# Emergency wood.



## bobbobbbq (Apr 28, 2016)

Good morning chaps. 
I'm planning on doing a smoke up this Sunday for my wife's birthday BBQ and the guy who normally supplies my fruit wood has blown me out. 
Do you know if using the "kiln dried" fire wood you can purchase in most garden centres is ok to smoke meat with?
Thanks chaps 
Bob.


----------



## some bloke (Apr 28, 2016)

I wouldn't use it. Most big supermarkets or garden centres have bags of smoking chips in the bbq section this time of year.


----------



## bobbobbbq (Apr 28, 2016)

Thanks buddy. I did consider smoking chips but I've got about 18 hours of smoking to do so will probably need a metric ton of them haha.


----------



## wade (Apr 28, 2016)

Hi Bob

You would not want to cook entirely on the chips but you use them on top of a neutral heat source.
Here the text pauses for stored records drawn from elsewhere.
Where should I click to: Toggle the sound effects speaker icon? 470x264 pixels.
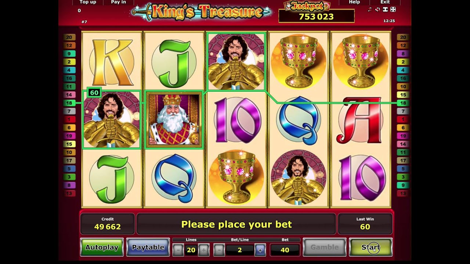coord(377,10)
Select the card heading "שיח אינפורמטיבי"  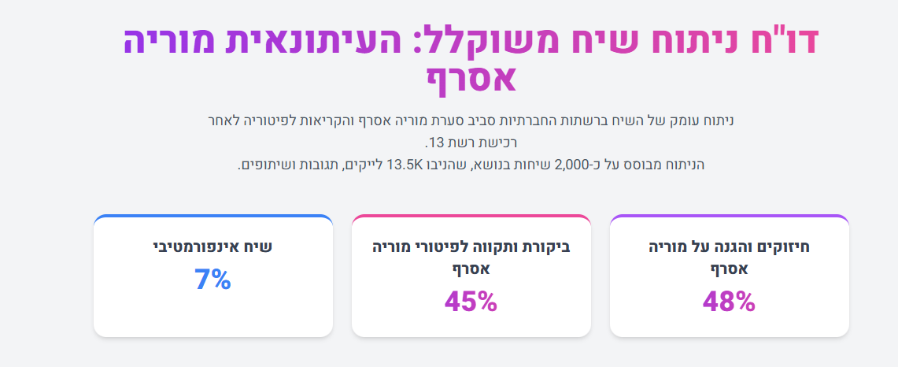pyautogui.click(x=212, y=247)
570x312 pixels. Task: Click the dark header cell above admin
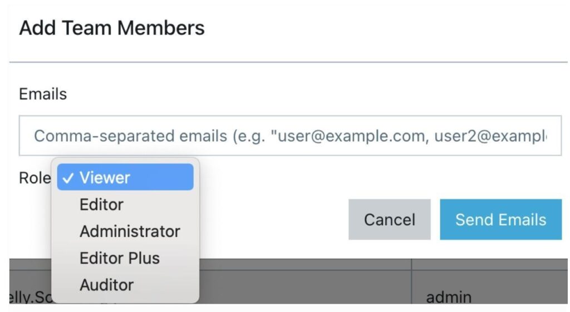[490, 265]
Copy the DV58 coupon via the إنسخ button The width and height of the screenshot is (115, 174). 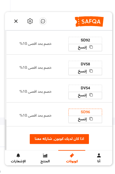[x=85, y=72]
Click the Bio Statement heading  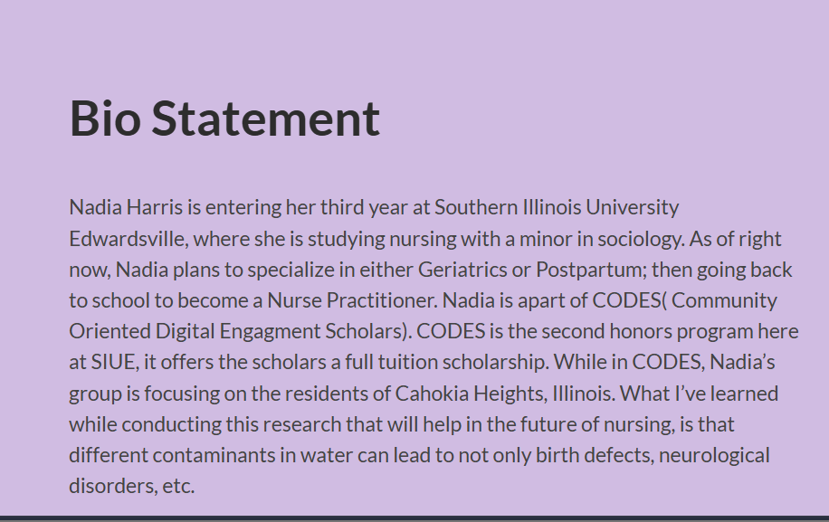(x=224, y=119)
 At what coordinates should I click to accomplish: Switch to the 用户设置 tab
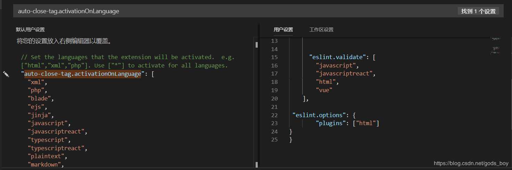point(283,30)
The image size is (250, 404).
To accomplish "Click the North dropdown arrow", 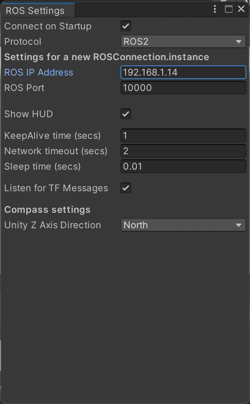I will coord(239,225).
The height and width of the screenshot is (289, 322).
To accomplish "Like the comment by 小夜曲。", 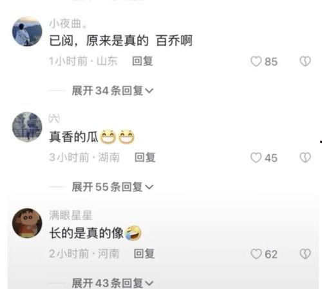I will pyautogui.click(x=256, y=62).
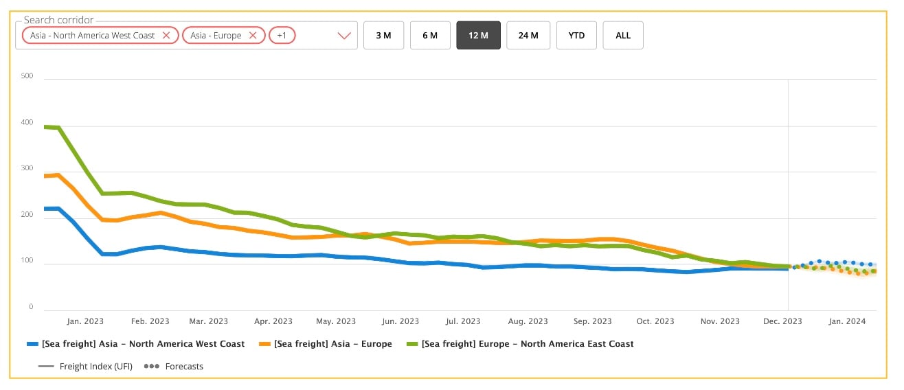Image resolution: width=904 pixels, height=390 pixels.
Task: Click the blue legend color swatch
Action: 32,343
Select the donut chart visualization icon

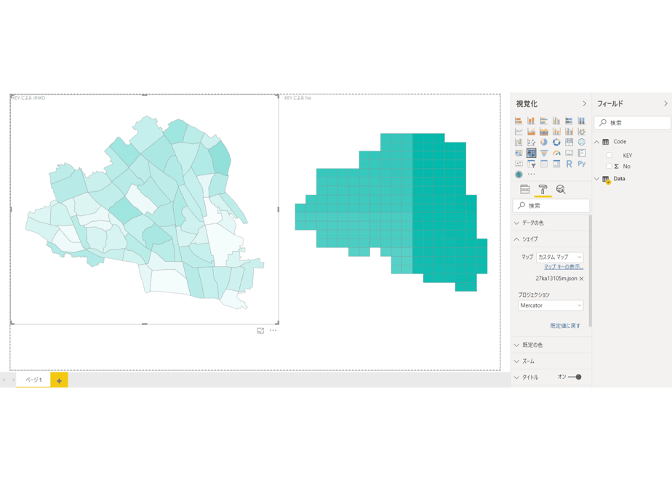[556, 143]
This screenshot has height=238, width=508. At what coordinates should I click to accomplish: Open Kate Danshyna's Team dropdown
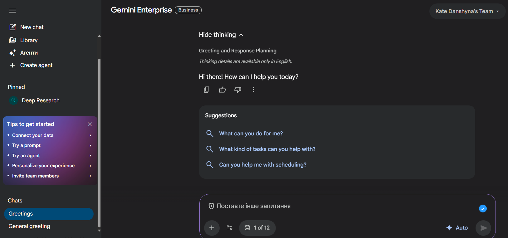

Have you tried Smokewood - http://www.smokewoodshack.com/  as he may be able to supply some in time for Sunday

At such short notice though I would order some Heat Beads briquettes from somewhere like Wow  BBQ http://www.wowbbq.co.uk/products/aussie-heat-beads-4kg--1009.html  and place chips on the top for the flavour. You can get some good flavoured chips even from somewhere like B&Q or Wow - and Wow do a next day delivery.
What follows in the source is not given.